Given Data / Assumptions:

• A fair six-sided die with faces 1, 2, 3, 4, 5, 6 is rolled twice.
• Each roll is independent of the other.
• We are interested in the event: first roll = 4 and second roll ≠ 6.
• Each face has probability 1/6 on any single roll.

Concept / Approach:
For independent events A and B, the probability of both A and B occurring is P(A) * P(B). Here, event A is getting 4 on the first roll, and event B is not getting 6 on the second roll. We find each probability separately and multiply them. Alternatively, we can think in terms of the 36 ordered pairs of outcomes and count the favourable ones.

Step-by-Step Solution:
Event A: first roll is 4. P(A) = 1/6. Event B: second roll is not 6. There are 5 favourable faces (1, 2, 3, 4, 5). So P(B) = 5/6. Because the rolls are independent, P(A and B) = P(A) * P(B). Compute P(A and B) = (1/6) * (5/6) = 5/36. Therefore, the required probability is 5/36.
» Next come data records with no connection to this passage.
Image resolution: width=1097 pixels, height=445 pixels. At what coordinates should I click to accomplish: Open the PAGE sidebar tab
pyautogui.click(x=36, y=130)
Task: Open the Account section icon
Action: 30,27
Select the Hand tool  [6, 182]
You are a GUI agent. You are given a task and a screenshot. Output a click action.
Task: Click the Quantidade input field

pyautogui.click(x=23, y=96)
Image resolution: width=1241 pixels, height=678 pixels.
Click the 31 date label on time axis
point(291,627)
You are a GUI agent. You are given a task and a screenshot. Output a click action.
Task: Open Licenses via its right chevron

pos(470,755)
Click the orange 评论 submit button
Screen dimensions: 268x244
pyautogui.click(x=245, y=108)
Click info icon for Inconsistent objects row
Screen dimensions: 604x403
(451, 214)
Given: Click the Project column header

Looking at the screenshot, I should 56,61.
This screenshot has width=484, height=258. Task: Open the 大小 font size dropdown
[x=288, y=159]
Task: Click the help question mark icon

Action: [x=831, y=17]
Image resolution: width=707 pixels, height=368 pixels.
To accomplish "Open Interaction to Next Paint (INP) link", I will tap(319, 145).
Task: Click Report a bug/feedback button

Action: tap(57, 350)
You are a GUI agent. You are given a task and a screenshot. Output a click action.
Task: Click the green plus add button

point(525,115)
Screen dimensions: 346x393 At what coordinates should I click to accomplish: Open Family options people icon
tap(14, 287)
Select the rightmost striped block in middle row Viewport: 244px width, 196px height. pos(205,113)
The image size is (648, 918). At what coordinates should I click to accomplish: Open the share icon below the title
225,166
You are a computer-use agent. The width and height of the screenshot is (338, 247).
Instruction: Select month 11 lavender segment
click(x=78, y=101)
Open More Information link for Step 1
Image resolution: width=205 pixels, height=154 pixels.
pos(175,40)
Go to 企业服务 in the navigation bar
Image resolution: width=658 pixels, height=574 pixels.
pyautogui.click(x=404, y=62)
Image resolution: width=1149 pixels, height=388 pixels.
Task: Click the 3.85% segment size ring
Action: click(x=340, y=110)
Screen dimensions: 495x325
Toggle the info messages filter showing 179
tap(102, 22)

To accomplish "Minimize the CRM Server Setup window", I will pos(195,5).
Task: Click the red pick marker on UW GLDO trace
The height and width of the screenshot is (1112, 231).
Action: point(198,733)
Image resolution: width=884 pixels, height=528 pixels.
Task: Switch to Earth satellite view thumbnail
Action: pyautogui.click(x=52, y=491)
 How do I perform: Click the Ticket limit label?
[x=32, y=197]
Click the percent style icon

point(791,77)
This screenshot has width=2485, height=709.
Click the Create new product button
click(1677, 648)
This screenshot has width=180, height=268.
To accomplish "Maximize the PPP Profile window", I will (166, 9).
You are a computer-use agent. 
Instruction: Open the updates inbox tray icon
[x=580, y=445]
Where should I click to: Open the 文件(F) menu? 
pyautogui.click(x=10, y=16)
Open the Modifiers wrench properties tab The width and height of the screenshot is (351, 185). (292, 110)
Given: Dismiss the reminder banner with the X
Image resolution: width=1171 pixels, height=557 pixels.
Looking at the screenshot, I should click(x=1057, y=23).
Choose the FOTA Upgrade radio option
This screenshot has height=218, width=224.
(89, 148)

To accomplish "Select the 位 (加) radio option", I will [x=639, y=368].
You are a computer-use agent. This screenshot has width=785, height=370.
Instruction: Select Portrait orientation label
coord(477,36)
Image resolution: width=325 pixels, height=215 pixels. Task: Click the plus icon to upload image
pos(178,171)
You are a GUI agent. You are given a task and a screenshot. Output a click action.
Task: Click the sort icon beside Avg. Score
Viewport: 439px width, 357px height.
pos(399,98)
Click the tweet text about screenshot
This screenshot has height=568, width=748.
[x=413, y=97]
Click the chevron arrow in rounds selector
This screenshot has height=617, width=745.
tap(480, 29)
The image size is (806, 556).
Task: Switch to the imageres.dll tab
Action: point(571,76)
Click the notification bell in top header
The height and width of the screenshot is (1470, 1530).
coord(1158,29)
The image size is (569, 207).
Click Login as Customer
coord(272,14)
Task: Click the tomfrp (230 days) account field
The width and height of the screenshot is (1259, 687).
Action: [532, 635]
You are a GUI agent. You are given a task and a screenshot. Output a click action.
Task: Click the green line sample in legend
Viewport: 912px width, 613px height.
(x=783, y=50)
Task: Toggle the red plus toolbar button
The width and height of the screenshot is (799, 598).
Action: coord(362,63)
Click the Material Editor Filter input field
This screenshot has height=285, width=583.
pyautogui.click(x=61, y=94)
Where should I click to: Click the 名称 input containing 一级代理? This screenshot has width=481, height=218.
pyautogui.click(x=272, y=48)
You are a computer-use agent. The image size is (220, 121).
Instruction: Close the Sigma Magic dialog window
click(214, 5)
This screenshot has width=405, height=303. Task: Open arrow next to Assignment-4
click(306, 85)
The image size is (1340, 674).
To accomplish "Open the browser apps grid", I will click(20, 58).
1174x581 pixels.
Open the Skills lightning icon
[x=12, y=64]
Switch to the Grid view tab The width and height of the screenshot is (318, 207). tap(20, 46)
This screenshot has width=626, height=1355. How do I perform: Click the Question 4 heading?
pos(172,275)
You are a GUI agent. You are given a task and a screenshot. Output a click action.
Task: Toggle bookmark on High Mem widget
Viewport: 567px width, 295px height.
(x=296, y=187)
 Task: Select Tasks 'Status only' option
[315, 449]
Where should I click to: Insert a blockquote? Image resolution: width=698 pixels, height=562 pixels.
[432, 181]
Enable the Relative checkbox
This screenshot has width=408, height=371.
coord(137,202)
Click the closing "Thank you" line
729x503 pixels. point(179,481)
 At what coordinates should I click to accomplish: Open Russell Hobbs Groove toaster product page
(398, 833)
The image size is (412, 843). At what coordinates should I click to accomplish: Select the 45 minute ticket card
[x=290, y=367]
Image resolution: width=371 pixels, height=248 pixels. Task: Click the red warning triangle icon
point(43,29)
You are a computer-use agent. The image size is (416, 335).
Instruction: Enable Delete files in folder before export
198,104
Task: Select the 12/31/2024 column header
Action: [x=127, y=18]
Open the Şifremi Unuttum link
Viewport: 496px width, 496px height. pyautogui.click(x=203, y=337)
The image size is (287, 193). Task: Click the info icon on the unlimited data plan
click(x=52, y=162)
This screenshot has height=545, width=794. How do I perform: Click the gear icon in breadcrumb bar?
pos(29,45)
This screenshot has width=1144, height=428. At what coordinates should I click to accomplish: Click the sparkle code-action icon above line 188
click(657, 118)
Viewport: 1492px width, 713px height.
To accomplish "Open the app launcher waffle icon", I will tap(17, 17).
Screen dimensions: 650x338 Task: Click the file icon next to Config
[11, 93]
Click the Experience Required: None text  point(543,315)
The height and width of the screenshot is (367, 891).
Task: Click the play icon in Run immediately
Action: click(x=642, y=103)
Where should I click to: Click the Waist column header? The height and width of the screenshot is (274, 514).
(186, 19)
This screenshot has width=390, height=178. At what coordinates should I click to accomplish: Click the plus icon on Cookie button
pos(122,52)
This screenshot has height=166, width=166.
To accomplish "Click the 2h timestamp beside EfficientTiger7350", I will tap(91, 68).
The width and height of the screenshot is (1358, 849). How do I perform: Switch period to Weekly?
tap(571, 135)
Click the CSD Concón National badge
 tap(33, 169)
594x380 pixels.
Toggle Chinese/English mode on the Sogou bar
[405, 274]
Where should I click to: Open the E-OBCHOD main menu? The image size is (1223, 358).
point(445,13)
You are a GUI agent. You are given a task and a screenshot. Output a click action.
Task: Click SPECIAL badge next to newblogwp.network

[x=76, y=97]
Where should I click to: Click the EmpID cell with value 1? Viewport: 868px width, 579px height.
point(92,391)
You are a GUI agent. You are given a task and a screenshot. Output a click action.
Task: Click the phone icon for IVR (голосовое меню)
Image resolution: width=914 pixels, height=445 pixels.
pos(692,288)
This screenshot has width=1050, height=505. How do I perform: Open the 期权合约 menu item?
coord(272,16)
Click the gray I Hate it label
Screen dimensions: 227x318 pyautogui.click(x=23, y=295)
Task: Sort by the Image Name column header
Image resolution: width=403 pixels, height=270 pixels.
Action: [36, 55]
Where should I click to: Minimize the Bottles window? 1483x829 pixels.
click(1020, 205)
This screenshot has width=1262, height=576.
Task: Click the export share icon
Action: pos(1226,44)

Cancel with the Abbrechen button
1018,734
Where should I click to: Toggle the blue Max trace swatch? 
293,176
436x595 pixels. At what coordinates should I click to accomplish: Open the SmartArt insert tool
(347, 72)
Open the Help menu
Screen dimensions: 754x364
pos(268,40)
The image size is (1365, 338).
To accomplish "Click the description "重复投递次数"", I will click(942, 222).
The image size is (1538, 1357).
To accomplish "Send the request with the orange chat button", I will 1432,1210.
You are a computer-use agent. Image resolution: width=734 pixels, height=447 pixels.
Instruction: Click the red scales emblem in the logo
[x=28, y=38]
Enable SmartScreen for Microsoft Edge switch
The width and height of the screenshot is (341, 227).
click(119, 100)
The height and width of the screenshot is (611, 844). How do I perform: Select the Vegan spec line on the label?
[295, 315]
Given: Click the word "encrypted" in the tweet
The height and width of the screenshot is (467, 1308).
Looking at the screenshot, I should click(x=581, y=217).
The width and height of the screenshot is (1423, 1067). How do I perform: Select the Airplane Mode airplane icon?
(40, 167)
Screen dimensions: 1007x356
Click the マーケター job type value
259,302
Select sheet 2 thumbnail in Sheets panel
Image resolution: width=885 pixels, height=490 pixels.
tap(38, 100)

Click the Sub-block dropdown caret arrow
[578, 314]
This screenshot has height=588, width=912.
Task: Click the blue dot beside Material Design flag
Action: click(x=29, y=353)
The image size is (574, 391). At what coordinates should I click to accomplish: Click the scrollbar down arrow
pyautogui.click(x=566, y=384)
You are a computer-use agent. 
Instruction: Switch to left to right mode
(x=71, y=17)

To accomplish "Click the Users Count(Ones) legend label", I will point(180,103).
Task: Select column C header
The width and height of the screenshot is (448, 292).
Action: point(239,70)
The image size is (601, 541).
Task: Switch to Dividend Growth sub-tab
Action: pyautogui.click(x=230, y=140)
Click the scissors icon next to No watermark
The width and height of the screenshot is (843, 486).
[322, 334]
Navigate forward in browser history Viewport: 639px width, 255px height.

Verification / Alternative check:
We can also view this as an ordered pair problem. Total outcomes = 36 pairs (first, second). The first must be 4, giving 6 possibilities for the second roll, but we exclude the second roll equal to 6. So there are 5 favourable pairs: (4,1), (4,2), (4,3), (4,4), (4,5). Thus, favourable outcomes = 5, total outcomes = 36, giving probability 5/36, consistent with the multiplication approach.

Why Other Options Are Wrong:
1/36: This would be the probability of a single specific ordered pair, such as (4,6), not of 5 different favourable pairs.
1/12 and 1/9: These values do not equal 5/36 when simplified and correspond to different counts of favourable outcomes.
None of these: This is incorrect because 5/36 is provided as one of the answer choices and is correct.

Common Pitfalls:
A typical mistake is to confuse "not 6" with "greater than 4" or some other condition, which changes the number of favourable outcomes. Another error is to forget independence and try to treat the probabilities additively. Always remember that for independent events, the joint probability is the product of the individual probabilities.

Final Answer:
Hence, the probability of getting a 4 on the first roll and not getting a 6 on the second roll is 5/36.